ローテンポの刻みに始まり、程なくして超絶技巧の織り交ざるイントロ。
そうして間もなく、誰もが知る少しはかなげな標題へと辿りつく。
それを繰り返して繰り返して、バラード調の間奏へ。
演奏は続く。
気にすらならない僅かなズレに収められたそれは、凄いの一言に尽きた。
転調して指をよく回しても、またローテンポになっても、タッチが変わる場面へと入っても、その中でまた混ざる技巧にも、全て涼しい顔いてアプローチしていく。
演奏は続く。
葵は驚きに固まっていた。
それを一瞬間だけ横目に見て、僕は再び遥かさんのそれに集中した。
気が付けば、あっという間に一曲目が終わってしまっていた。
いい意味での物足りなさを残して、会場内には惜しみない拍手が木霊する。
とりあえずの一仕事を終えた遥さんは、一旦ヴァイオリンを降ろして一息。葵の表情を確認して、確かな手応えを感じていた。

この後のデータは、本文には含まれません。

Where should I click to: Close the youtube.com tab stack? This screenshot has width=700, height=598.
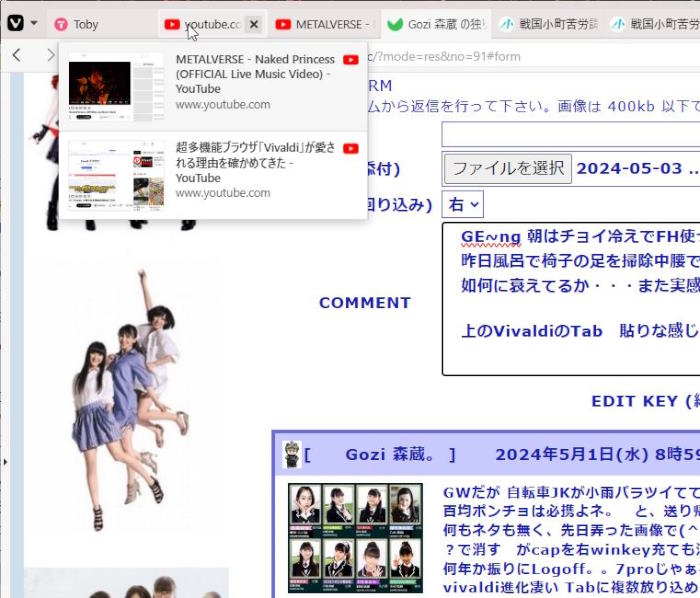click(254, 24)
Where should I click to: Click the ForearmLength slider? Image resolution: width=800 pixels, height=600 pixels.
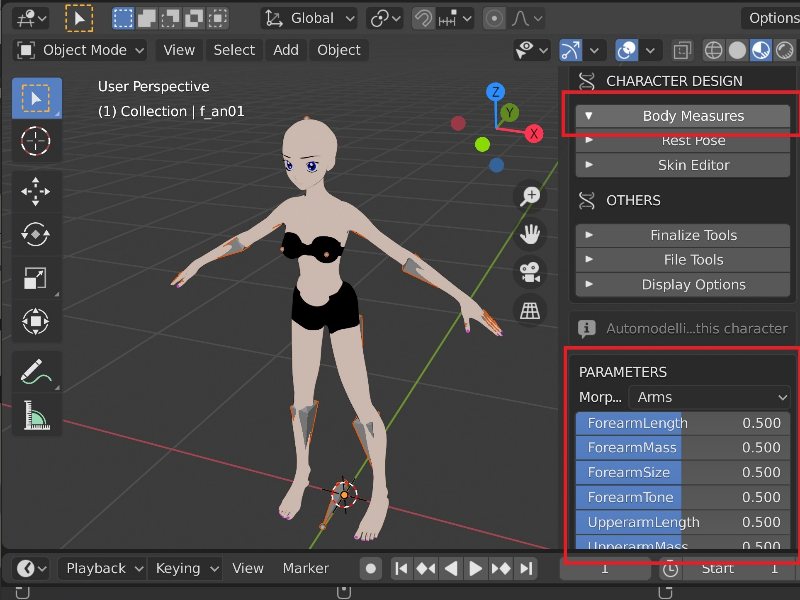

僕もその一人、と言っては少し大仰だけれど、少なからず似たような手応え。
早々に呼吸も整うと、遥さんは再びヴァイオリンを構える。
次でラスト。
そして、本当の勝負だ。
「…………」
何を思ったのか。
「まこと…?」
僕は立ち上がり、葵の言葉には何も返すことなくそのまま舞台へと足を進める。
遥さんの選曲を聞いた時点から、考えていた。
この曲なら、今年最後の大一番とするには適していて、同時に僕もようやく、本当の意味で他人の依頼へと関わることが出来る。
節介だと言う人もいよう。
邪魔だと怒る人もいよう。
ただ、その相手があの葵とあっては、それに対する依頼の体現者が遥さんとあっては、僕も無関係と捨て置くことは、どうしても出来ない。
——音源なら、何度も聴いた。
「わざわざ僕に依頼をしたんです、無関係とは言わせません。お節介と言いたければ構いませんけれど……せっかくの晴れ舞台だと言うのなら、それは言葉通り華々しく在るべきです。だから……拙い伴奏ではありますが…」
尻すぼみの言い分に、遥さんは瞬間言葉を失った。
しかしすぐに、いつもの快活な笑いを零して、
「——いや、頼もしいさ。やってやろうぜ、葵大好き同盟!」
「ぷっ、はは! それ、他では絶対に言わないでくださいね」
釣られて笑って飲み込んで、僕は遥さんの斜め後ろで暇そうに待っていたピアノの蓋を開け、腰を降ろした。